** SUPPLIED RECORDS follows **

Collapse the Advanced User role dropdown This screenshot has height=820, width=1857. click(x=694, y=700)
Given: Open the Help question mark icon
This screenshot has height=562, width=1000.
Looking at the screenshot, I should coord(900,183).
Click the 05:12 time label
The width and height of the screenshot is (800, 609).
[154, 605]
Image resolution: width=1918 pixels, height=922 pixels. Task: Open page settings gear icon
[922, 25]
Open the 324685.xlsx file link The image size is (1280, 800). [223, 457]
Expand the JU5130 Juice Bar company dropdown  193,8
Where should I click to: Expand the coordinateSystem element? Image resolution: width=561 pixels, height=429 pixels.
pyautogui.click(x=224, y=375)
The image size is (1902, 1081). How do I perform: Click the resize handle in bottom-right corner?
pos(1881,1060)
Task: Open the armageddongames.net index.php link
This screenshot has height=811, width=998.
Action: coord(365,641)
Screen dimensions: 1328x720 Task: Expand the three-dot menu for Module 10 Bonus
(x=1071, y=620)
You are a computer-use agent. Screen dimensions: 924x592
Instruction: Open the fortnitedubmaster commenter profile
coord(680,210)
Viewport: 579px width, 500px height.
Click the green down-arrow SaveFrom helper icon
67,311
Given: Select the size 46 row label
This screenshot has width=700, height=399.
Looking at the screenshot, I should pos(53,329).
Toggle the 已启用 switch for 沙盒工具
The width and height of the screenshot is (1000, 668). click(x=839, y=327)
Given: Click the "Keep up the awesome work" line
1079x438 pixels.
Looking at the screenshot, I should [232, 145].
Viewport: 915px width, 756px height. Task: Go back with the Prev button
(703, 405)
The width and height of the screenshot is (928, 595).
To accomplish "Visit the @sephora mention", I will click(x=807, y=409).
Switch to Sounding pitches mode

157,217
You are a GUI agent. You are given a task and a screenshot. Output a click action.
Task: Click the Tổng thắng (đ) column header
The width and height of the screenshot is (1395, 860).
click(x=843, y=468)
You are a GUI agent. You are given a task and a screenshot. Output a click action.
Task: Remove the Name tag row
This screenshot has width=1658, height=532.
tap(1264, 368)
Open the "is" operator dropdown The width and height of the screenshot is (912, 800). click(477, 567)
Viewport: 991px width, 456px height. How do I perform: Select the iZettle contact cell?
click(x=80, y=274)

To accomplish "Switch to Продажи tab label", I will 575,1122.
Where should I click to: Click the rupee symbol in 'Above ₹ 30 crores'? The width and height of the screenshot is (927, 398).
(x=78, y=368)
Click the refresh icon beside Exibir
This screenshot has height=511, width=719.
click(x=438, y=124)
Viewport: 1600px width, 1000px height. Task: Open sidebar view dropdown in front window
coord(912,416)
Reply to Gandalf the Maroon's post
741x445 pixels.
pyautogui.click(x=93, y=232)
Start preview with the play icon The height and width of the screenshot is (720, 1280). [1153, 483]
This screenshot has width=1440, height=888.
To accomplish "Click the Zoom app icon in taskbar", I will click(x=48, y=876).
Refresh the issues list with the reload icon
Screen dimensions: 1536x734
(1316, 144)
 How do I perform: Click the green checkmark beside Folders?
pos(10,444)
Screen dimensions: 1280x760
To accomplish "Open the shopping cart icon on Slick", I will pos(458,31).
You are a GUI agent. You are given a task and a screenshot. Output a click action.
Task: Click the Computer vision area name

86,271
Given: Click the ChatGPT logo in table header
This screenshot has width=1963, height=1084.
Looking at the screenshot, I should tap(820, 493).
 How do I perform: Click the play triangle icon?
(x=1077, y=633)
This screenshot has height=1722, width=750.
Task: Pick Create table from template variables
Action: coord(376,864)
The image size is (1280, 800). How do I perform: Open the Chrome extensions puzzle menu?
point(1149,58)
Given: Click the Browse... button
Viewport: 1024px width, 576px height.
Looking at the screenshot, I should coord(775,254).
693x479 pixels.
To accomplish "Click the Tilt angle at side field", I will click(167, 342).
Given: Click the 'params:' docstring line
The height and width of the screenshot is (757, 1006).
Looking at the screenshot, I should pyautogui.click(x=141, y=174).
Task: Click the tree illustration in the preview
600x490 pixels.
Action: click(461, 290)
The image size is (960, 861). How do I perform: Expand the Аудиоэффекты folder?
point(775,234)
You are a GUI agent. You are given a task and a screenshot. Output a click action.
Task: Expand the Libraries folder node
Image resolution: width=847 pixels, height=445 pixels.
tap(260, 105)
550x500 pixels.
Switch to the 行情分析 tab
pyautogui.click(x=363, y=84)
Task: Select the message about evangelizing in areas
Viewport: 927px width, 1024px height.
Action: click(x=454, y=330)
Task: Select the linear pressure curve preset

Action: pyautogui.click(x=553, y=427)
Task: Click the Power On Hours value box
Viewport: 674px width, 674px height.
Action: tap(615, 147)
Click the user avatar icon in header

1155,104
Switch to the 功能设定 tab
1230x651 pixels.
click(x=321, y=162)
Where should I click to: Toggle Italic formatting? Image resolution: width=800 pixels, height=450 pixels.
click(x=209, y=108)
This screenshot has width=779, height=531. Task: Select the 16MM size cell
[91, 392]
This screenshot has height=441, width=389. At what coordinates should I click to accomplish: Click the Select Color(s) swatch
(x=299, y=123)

** End of SUPPLIED RECORDS **

▸ **WORK TO COMPLETE**: Copy out every line of the data where the word "preview" occurs.

▸ **SOLUTION TO THIS PROBLEM**:
Start preview with the play icon The height and width of the screenshot is (720, 1280). [1153, 483]
Task: Click the tree illustration in the preview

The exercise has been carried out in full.